Heizsaison hat begonnen Das Handwerk sorgt für Wärme in der kalten Jahreszeit

Moderne Öfen, ein Blockheizsystem, Wärmedämmung – es gibt viele Möglichkeiten, die eigenen vier Wände fit zu machen für den Winter. Handwerker verschiedener Fachrichtungen helfen dabei mit Know-How und innovativen Technologien. Wir stellen einige von ihnen vor.

Eine neue, energieeffiziente Heizung ist nur eine Möglichkeit, das Eigenheim für die kalte Jahreszeit zu rüsten. Dabei unterstützt das Handwerk unterstützt Verbraucher mit Fachwissen und innovativen Lösungen. - © gandolf - Fotolia.com

Wenn die Temperaturen fallen, beginnt die Heizsaison.
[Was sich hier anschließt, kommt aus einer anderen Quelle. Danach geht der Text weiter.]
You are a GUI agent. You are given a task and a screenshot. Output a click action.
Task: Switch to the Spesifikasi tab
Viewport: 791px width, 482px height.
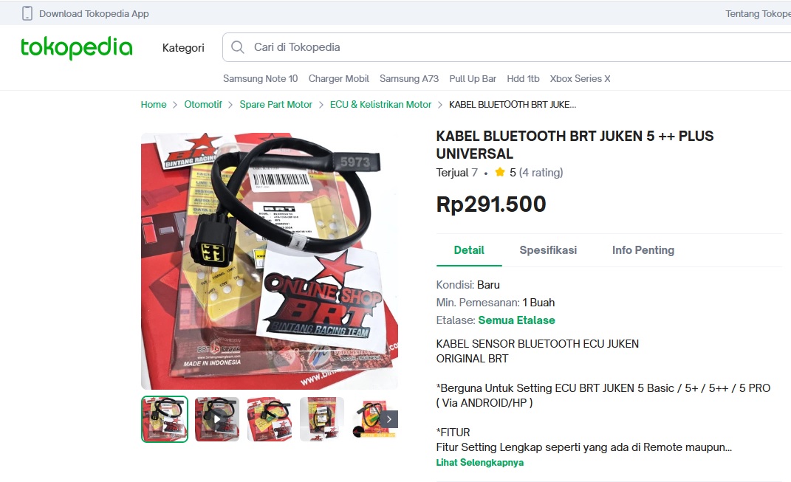[x=548, y=250]
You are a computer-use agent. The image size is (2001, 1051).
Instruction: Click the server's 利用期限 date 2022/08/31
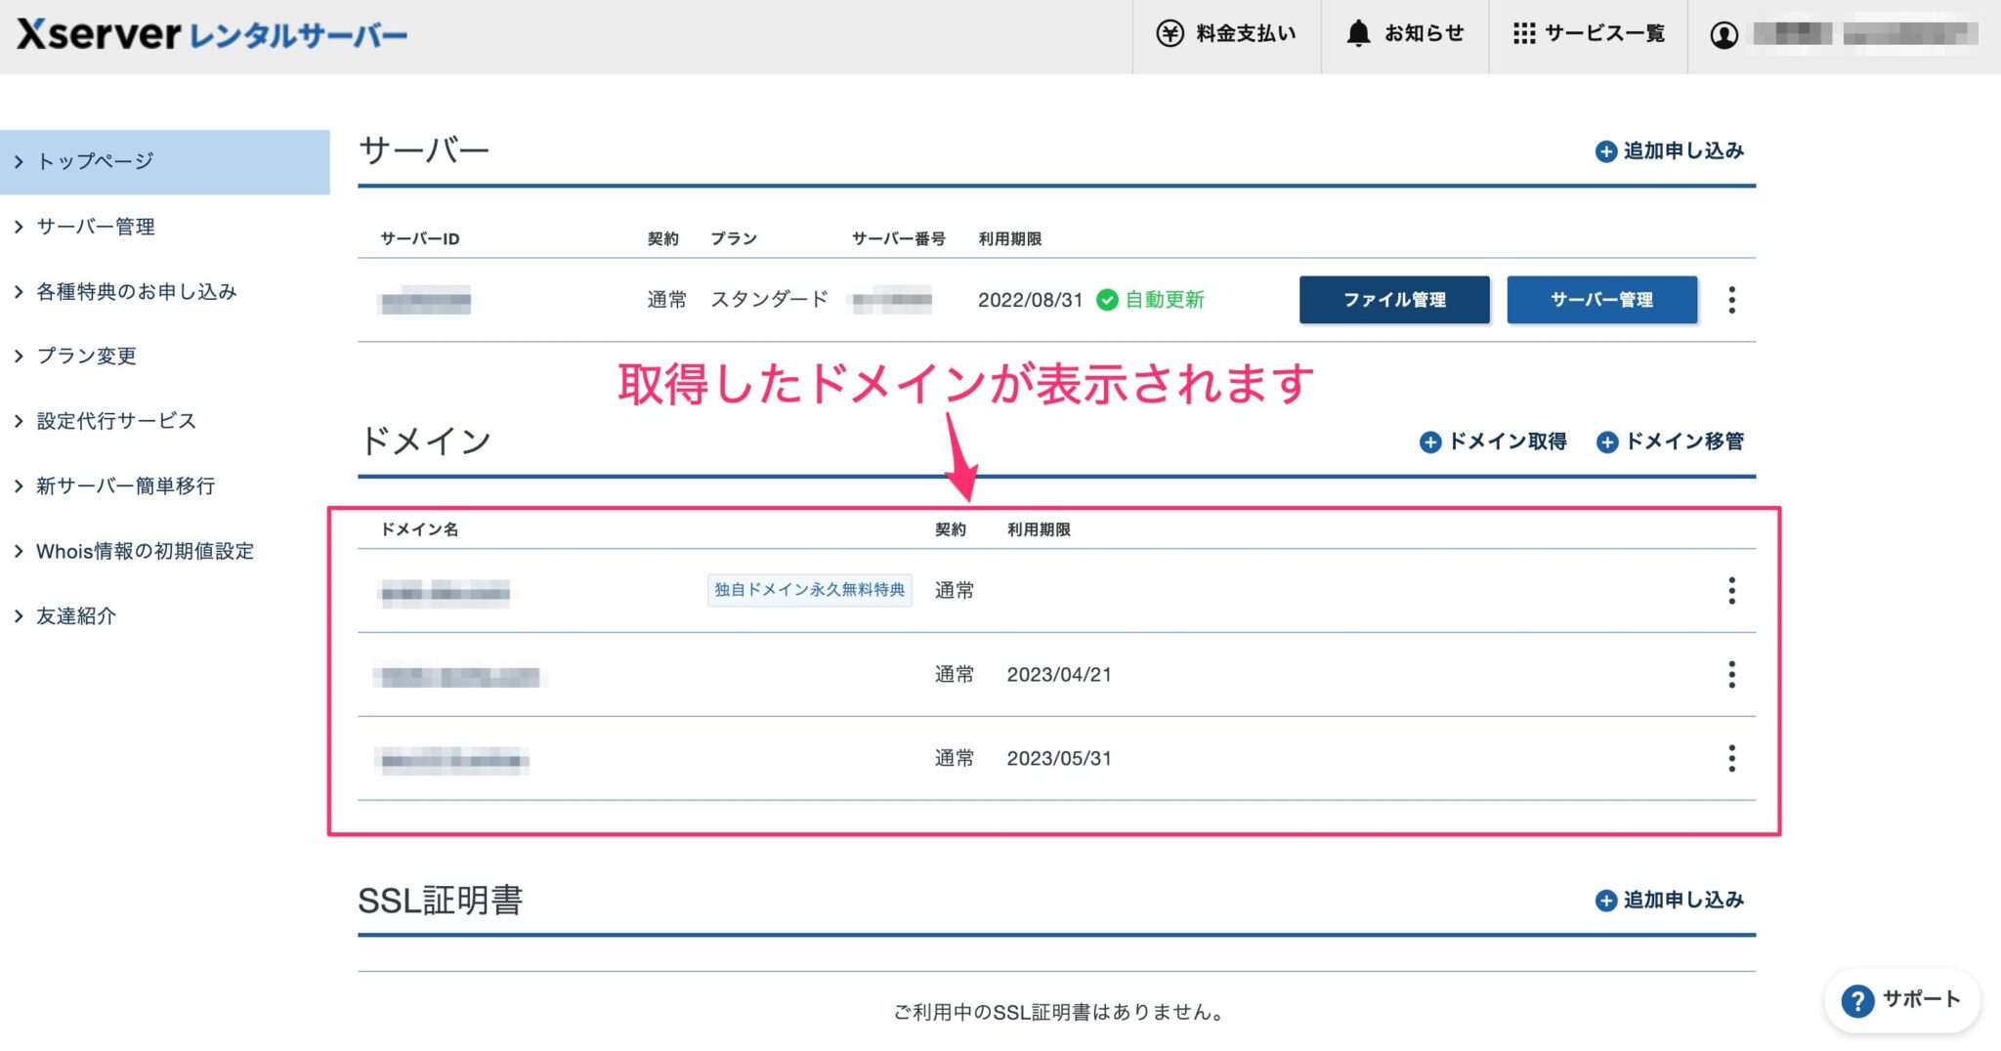pyautogui.click(x=1029, y=300)

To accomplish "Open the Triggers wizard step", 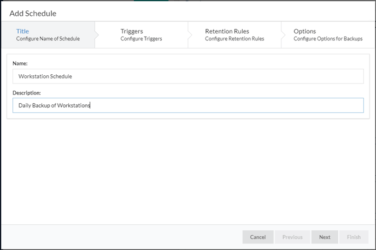I will [x=141, y=35].
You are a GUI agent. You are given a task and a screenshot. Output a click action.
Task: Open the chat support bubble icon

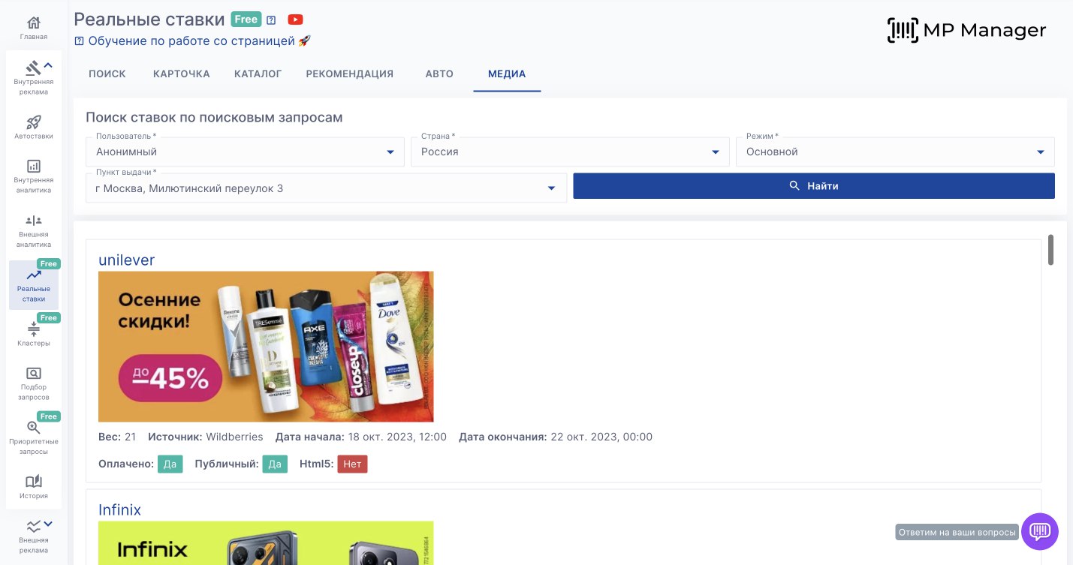1039,532
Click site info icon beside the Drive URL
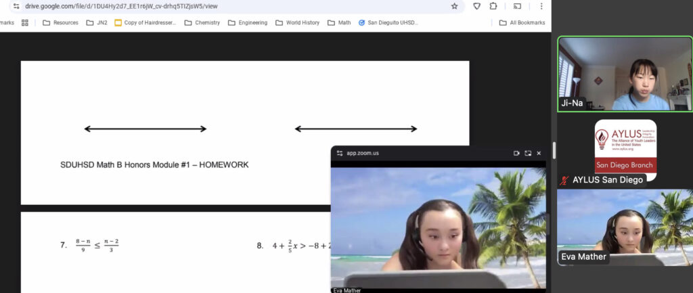Viewport: 693px width, 293px height. coord(16,6)
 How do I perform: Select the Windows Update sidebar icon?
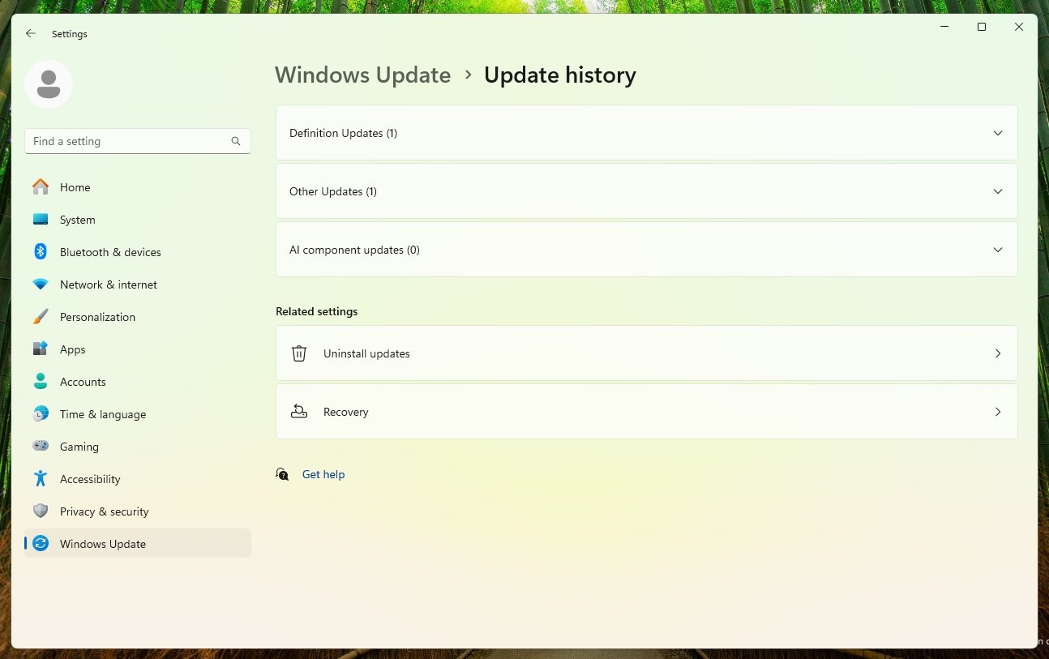(x=41, y=544)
Das Eigenheim richtig für die kalte Jahreszeit zu rüsten, ist nicht nur eine Frage von Energieeinsparung und Umweltschutz, sondern sorgt auch für mehr Wohnkomfort. Das Handwerk bietet hier maßgeschneiderte Lösungen.

Wärme aus dem handgemachten Ofen

Moderne Heizungsanlage tragen durch ihre höhere Energieeffizienz deutlich zur Energieeinsparung bei. In den vergangenen Jahrzehnten hat sich die Technik dabei rasant entwickelt. Das weiß auch Handwerksmeister Wolfgang Parnow, dessen Unternehmen seit fast 30 Jahren kompetenter Ansprechpartner rund um das Thema Kamin und Ofenbau ist.

Ofenheizsysteme, die früher mit viel Rauch und Ruß verbunden waren, sind inzwischen hochmoderne Heizsystemen. Sie sparen Rohstoffe und spenden eine sehr natürliche Wärme. "Wir bauen heute Feuerstätten mit einem sehr geringen Energieverbrauch", so der Leipziger Ofenbauer. Laut Parnow kann man mit zweieinhalb Kilo Holz oder Holzgranulat eine Wärmeabgabe von bis zu 24 Stunden erreichen. Möglich ist dies durch die Verbindung von modernen elektronischen Steuersystemen und der klassischen Ofenbauweise.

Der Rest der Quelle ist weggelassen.